PostTomato Posted February 17, 2016 Posted February 17, 2016 (edited) Hi everyone! I just got accepted into my dream PhD program (!!) but I noticed that one of my publications listed as "submitted" in my resume (which I also mention in my SoP) when applying was actually NOT sent (although completed). My co-author was supposed to do it and got confused, and she though I was supposed to (&*?$). I just had a follow up with her and realized this - needless to say I am horrified, already seeing myself getting thrown out from the program if they find out, etc. Of course I have just submitted this paper the second I realized the situation! I received an unofficial email of acceptance last week and am still waiting for my official acceptance email. Please note that I also have other published work in my resume. I know you don't get accepted into grad school because of a "submitted" paper but... How bad do you think this is?
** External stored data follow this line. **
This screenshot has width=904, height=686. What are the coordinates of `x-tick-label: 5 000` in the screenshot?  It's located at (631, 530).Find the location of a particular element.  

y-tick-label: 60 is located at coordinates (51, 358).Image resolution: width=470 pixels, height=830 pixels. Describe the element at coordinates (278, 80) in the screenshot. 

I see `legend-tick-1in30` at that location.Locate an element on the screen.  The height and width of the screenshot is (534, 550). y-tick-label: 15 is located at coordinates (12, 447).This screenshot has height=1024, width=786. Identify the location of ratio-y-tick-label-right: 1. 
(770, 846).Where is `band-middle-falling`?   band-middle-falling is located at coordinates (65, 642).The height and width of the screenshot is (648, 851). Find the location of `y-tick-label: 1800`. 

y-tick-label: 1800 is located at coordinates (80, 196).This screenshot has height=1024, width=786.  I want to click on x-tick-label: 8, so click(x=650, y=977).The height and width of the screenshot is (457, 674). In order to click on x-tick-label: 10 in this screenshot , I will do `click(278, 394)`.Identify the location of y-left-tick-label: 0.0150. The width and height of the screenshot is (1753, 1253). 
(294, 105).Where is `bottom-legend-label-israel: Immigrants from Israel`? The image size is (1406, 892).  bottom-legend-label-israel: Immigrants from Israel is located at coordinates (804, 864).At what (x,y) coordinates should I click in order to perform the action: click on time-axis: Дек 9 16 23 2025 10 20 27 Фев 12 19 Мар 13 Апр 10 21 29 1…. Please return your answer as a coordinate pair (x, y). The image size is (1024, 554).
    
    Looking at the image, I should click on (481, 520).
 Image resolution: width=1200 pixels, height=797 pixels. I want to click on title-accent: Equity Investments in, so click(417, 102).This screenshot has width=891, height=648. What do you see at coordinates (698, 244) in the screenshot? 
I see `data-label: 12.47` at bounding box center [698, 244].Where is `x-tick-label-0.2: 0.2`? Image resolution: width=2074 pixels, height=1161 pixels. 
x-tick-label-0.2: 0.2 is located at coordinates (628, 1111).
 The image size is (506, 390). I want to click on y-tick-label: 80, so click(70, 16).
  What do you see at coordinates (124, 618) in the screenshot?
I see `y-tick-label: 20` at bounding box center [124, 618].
Would it be somehow possible for them to withdraw their offer because of this? What are the chances that they find out the paper was submitted later than indicated (or should I tell them straight away, or would it make me look bad)? I am stressing a lot right now. Thanks for your help!! Edited February 17, 2016 by PostTomato
dells_of_bittersweet Posted February 18, 2016 Posted February 18, 2016 (edited) Shooting from the hip here: Your resume will either be reviewed during a due diligence phase or it will be completely ignored. Decent chance the AdCom didn't seriously look at anything other than your LORs. In my field, after you have been recommended for admission, your application materials are verified. My guess is that this is to catch blatant falsehoods - forged LORs, transcripts, lied about your GRE scores, etc. The odds of them even noticing this are pretty small. Get the paper submitted before they do due diligence. If they ask about it, you have a story I think anyone would accept. Meanwhile, don't ask, don't tell. Edited February 18, 2016 by dells_of_bittersweet
TakeruK Posted February 18, 2016 Posted February 18, 2016 My opinion is that this is fine, don't worry about it. Two reasons: First, the only ways they would find out that the paper was submitted after the application deadline would be if 1) one of the admissions committee member is the editor or reviewer for your paper, or 2) when the paper gets published, someone checks the "submitted/received on" date. Second, and more importantly, this is not a problem because no one will care. If they did notice the discrepancy and asked you about it, just be honest and say what you said here. It's fine.
Eigen Posted February 19, 2016 Posted February 19, 2016 Echoing TakeruK, having a paper "submitted" means very little. It really just means that you had a draft ready to go. It could get a desk rejection 30 minutes after you submit your application, or it could go on to review. You had it ready for submission, it was only not submitted due to a miscommunication. I can't think anyone would care.